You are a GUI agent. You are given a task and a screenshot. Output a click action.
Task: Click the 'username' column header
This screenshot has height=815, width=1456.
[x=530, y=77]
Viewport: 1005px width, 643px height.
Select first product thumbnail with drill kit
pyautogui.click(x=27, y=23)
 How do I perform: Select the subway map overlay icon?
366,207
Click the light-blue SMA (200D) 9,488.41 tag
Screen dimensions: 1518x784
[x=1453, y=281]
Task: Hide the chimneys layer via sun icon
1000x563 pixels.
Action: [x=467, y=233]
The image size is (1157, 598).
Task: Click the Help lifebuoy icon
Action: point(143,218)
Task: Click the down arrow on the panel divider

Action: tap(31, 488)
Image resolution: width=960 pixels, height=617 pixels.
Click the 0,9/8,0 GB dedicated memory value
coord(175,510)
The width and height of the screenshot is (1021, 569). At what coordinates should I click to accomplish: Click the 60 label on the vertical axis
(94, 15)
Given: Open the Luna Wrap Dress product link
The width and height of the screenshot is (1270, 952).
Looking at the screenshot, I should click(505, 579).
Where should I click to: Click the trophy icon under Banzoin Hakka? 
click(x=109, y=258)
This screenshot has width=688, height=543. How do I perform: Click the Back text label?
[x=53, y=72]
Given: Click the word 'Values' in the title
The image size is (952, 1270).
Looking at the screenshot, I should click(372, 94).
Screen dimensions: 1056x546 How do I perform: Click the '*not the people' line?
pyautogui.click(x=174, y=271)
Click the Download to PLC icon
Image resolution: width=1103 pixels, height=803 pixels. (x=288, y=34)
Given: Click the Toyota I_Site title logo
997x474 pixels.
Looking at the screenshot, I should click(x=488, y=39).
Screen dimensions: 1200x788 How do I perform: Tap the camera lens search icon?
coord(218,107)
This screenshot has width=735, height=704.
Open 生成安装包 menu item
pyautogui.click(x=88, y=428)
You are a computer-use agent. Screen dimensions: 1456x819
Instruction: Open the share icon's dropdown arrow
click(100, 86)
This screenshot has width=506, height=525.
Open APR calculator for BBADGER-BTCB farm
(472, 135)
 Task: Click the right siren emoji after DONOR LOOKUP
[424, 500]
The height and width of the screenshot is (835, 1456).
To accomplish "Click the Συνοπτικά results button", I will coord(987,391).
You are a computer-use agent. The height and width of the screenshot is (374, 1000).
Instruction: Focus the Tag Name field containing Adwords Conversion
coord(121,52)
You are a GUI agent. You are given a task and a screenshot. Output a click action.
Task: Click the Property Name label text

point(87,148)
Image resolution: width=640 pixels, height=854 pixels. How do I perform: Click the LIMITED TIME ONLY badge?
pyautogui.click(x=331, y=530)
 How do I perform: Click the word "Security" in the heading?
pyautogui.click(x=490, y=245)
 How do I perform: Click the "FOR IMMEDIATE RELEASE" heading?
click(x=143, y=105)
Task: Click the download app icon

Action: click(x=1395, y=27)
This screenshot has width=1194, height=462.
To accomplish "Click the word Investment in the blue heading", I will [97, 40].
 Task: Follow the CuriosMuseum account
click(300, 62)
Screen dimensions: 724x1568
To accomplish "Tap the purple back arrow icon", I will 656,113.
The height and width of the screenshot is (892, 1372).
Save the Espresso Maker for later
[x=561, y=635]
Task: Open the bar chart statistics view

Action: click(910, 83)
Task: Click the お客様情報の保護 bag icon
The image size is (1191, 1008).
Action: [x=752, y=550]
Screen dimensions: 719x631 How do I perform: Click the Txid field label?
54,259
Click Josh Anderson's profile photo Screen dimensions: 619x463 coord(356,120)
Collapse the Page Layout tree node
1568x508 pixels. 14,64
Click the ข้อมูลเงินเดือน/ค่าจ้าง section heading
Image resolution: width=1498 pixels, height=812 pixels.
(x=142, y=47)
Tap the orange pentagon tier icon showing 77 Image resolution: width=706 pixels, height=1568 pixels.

_Exercise prompt_
Return each line from the data where the string "agent" can be found.

_Answer to this task_
You are a GUI agent. You are given a task and a screenshot. Output a click action.
You are a computer-use agent. Screen dimensions: 1456x819
You are a computer-use agent. The height and width of the screenshot is (374, 1000).
You are a GUI agent. You are given a task and a screenshot. Output a click action.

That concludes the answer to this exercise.